For C*-algebras, separability implies second-countable primitive ideal space.
 A: The answer is no.
Let $A=A(D)$ be the disk algebra. Every character on $A$ is a point evaluation at some $x\in D_1$, the closed unit disk of $\mathbb{C}$, i.e. the spectrum $\sigma(A)$ of $A$ is $D_1$. Let $D_r = \{z\in\mathbb{C}: |z|\leq r\}$ for $r<1$. Then, the restriction of the hull-kernel topology on $\sigma(A)$ to $D_r$ is cofinite topology. In fact, if $S\subseteq D_r$ is not finite, then $k(S) = \{0\}$, so $h(k(S)) = \sigma(A)$. Consequently, the hull-kernel topology on $\sigma(A)$ is not even first countable.
Second, let $B\subseteq A$ be an infinite-dimensional closed subalgebra of $A$. Pick an $r<1$ and define an equivalence relation on $D_r$ via
$$x\sim y \Leftrightarrow f(x) = f(y)\hspace{8mm} \forall f\in B.$$
By the basic properties of analytic functions, it is not difficult to show that the equivalence classes of $\sim$ are at most finite. Thus, $D_r/\sim$ is an uncountable set. Moreover, $D_r/\sim \subseteq\sigma(B)$. Proceeding the same as above, the restriction of the hull-kernel topology on $\sigma(B)$ to $D_r/\sim$ is the cofinite topology. We conclude that the hull-kernel topology on $\sigma(B)$ is not even first countable.

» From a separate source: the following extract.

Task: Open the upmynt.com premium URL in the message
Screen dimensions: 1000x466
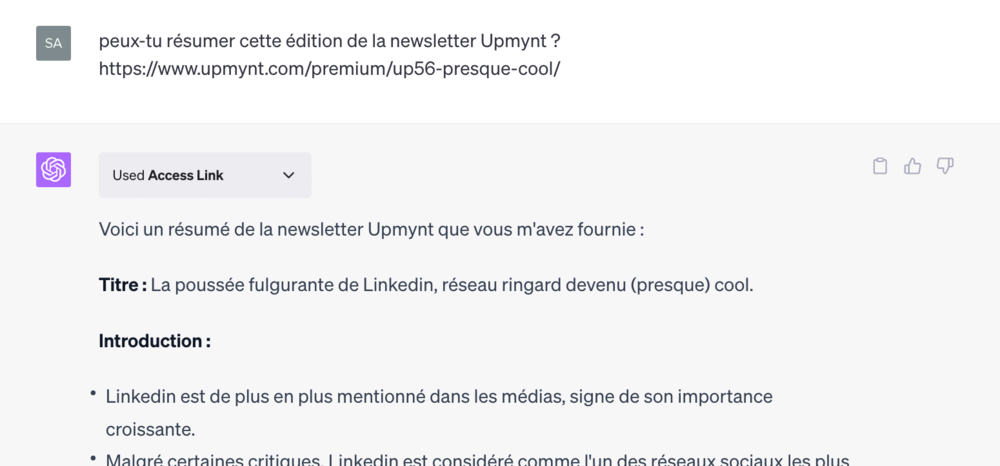Action: [x=330, y=68]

On the positive side, if a commutative Banach algebra $A$ contains a separable regular (some sources use "completely regular" rather than "regular") subalgebra $B$, then the hull-kernel topology on $\sigma(B)$ is second countable. The reason for this is the fact that the Gelfand topology and the hull-kernel topology coincide on a spectrum of a regular Banach algebra, e.g. Theorem 3.2.10 in [Palmer, "Banach Algebras and the General Theory of *-Algebras I"]. Clearly, the Gelfand topology of a separable Banach algebra is second countable.
Finally, I think the following related note might be useful although it is not asked in the question. Let $F=\{x_n:n\in\mathbb{N}\}$ be a countable subset of $D$ that has an accumulation point in $D$. Let $V=\{(f(x_n))_{n\in\mathbb{N}} : f\in A(D)\}$ with the norm adopted from $A(D)$. Then, the map $f\to(f(x_n))_{n\in\mathbb{N}}$ maps $A(D)$ isomorphically onto $V$, where $\sigma(V)$ is countable. Thus, the hull-kernel topology on $\sigma(V)$ is second countable. Paraphrasing, there exists countable subsets $F\subseteq\sigma{(A(D))}$, which are dense in $\sigma(A(D))$ in the hull-kernel topology of $\sigma(A(D))$, and for which the restriction of the hull-kernel topology to $F$ is second countable.